Figure 8

Stat6 gene expression is induced by progesterone. Synchronized T47D cells were treated with or without progesterone (30nM) for the indicated times (A, left panel) or for 24 h (A, right panel, and B). A. Quantitative PCR analysis. mRNA levels are expressed relative to levels in vehicle-treated control cells harvested at 6 h, arbitrarily set as 1. Right panel.
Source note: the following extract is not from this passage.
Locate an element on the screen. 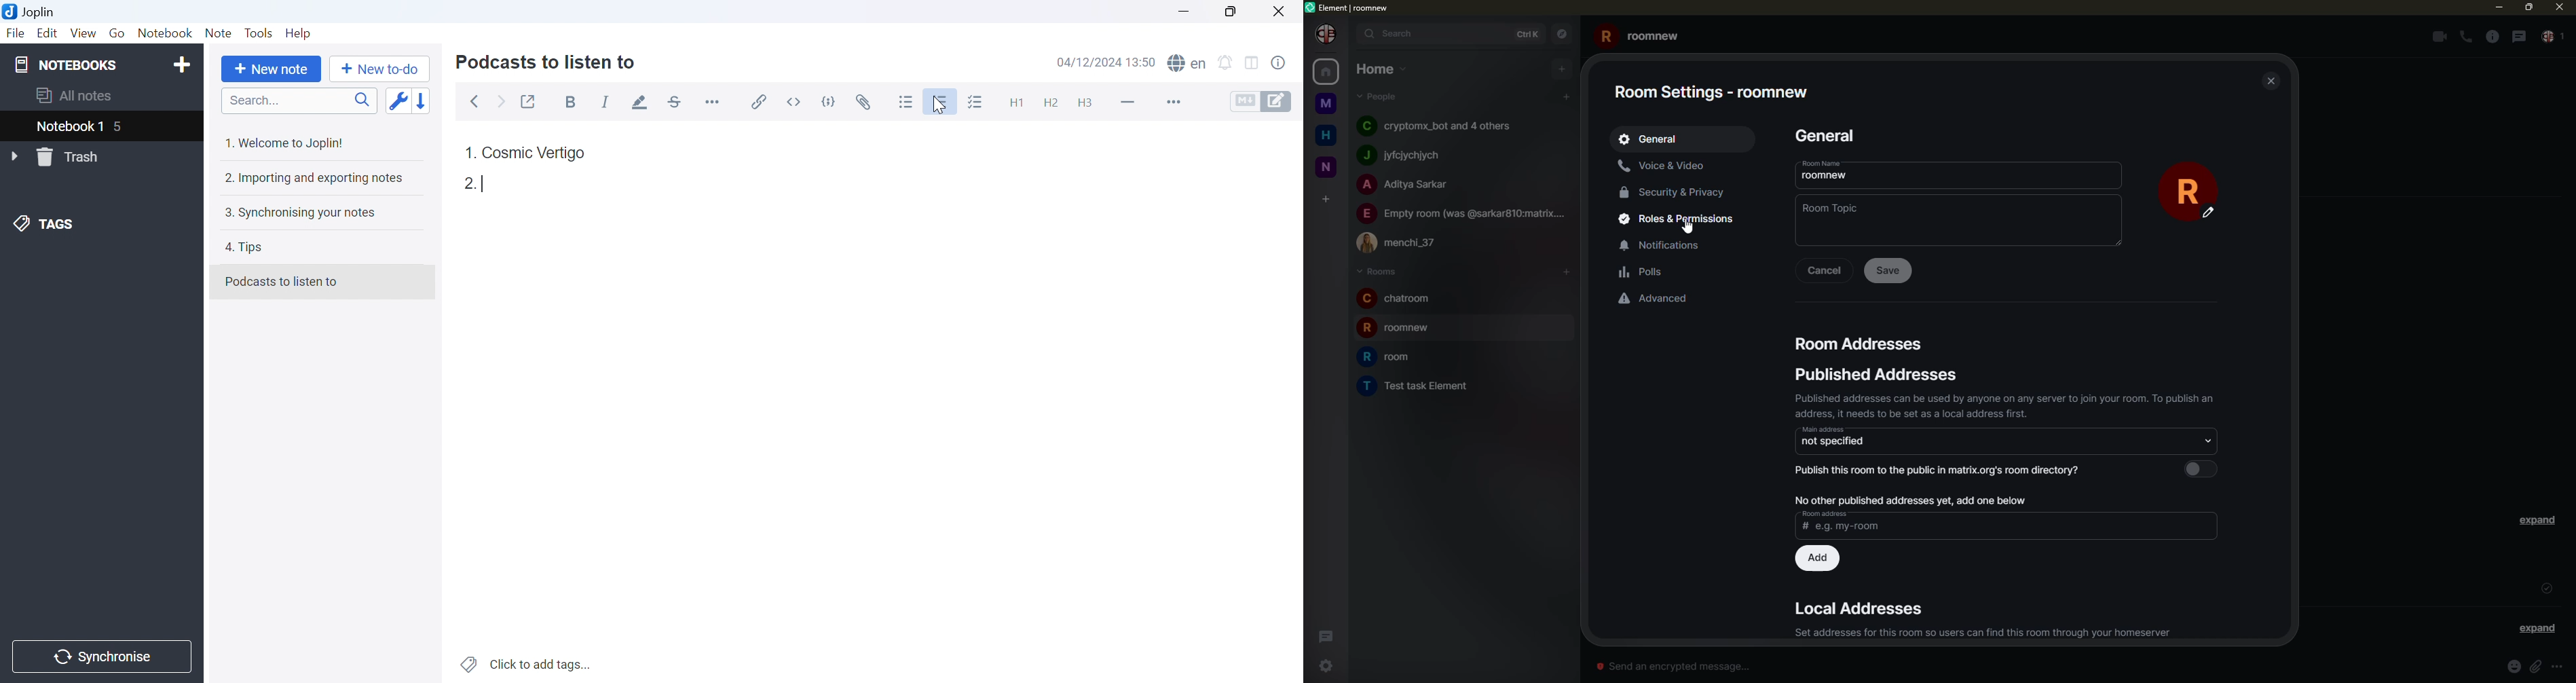 This screenshot has width=2576, height=700. select is located at coordinates (2204, 468).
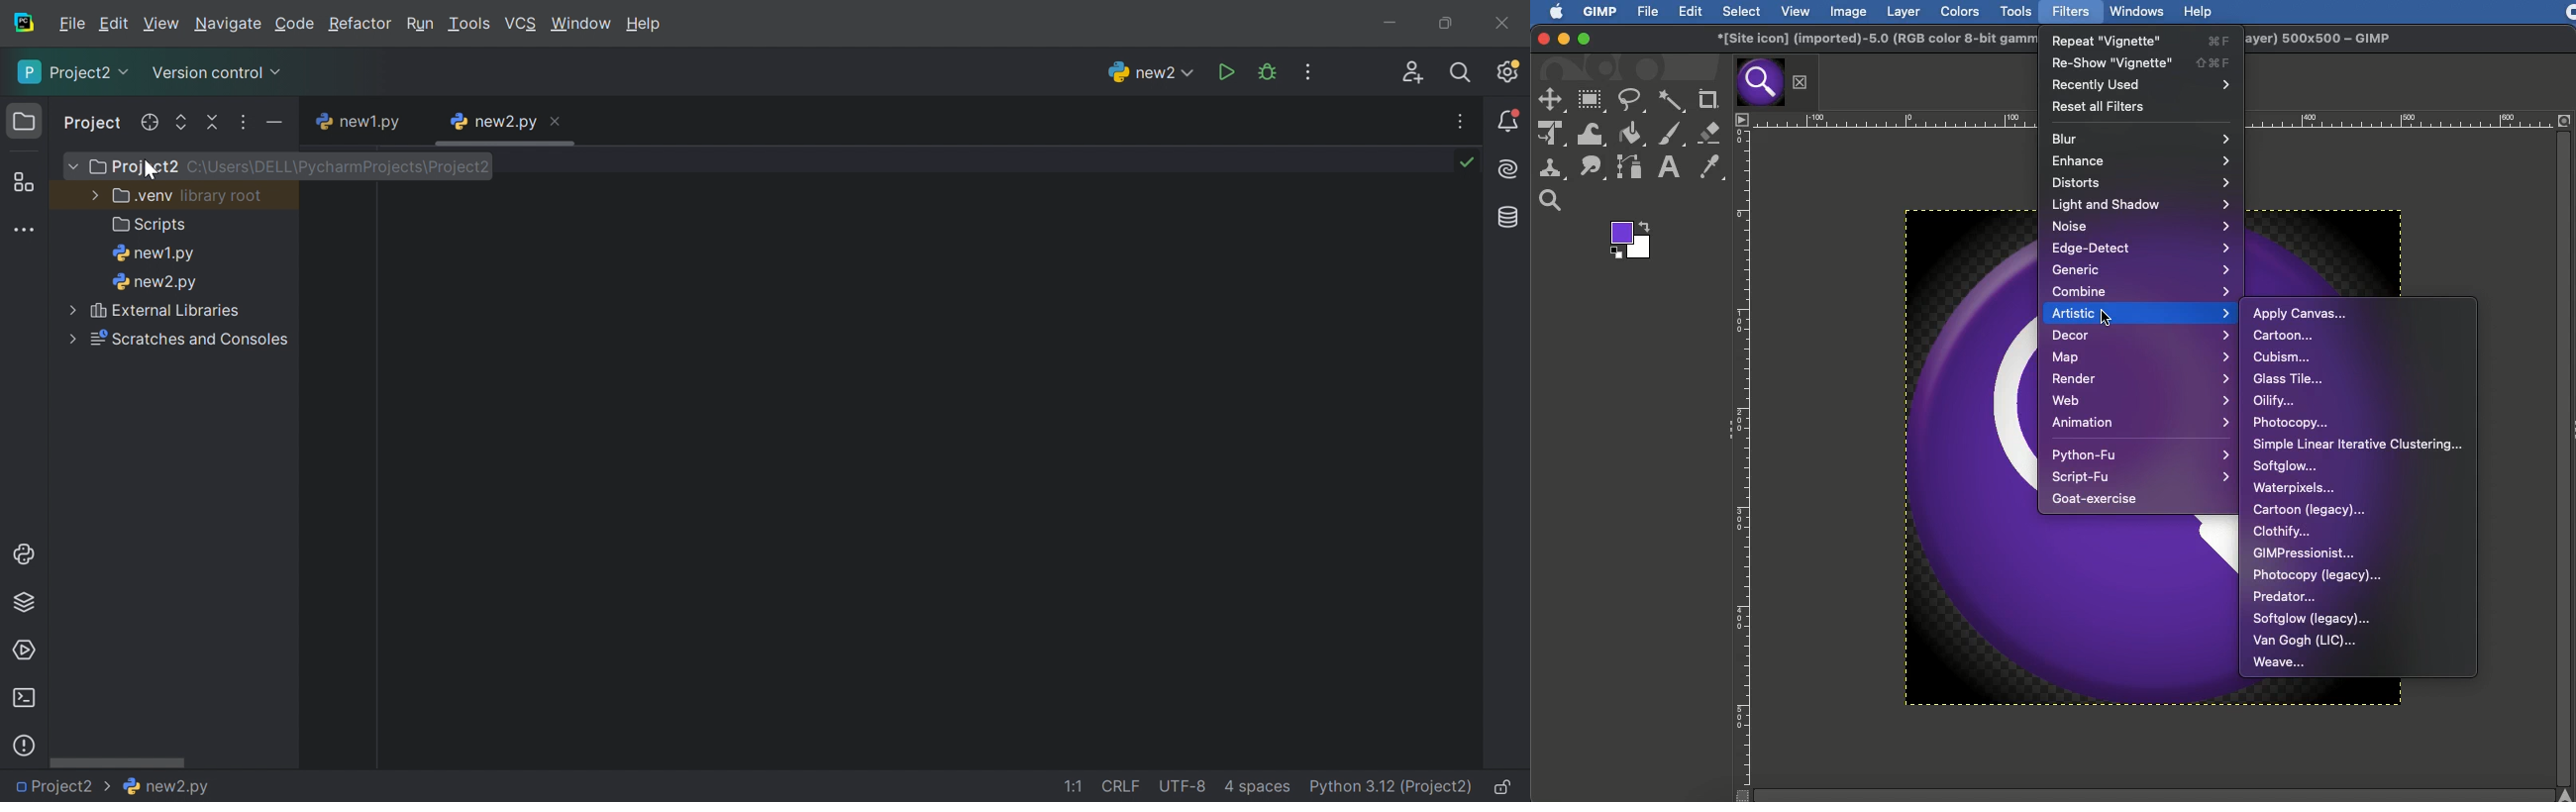 The image size is (2576, 812). What do you see at coordinates (2284, 532) in the screenshot?
I see `Clothify` at bounding box center [2284, 532].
Cycloheximide (5 μg/ml) or actinomycin D (10 μg/ml) was added to the medium 2 h before the addition of progesterone or ethanol (vehicle). h, hour; d, day; NS, not significant; *, P ≤ 0.05; **, P ≤0.01 versus control. B. Modulation of progesterone on Stat6 was detected in T47D cells after 24 h progesterone treatment using Confocal Laser Scanning Microscope. Coverslips seeded with synchronized T47D cells treated with or without progesterone (30nM) and vehicle were triple-stained with Stat6 antibody and one secondary antibody conjugated with FITC to permit detection of Stat6 (a), phalloidin to permit detection of actin (b), and DAPI, a DNA-binding dye, to counterstain the DNA (c). In T47D cells, Stat6 accumulated in nuclear domains that colocalized with dense regions of DAPI staining (d).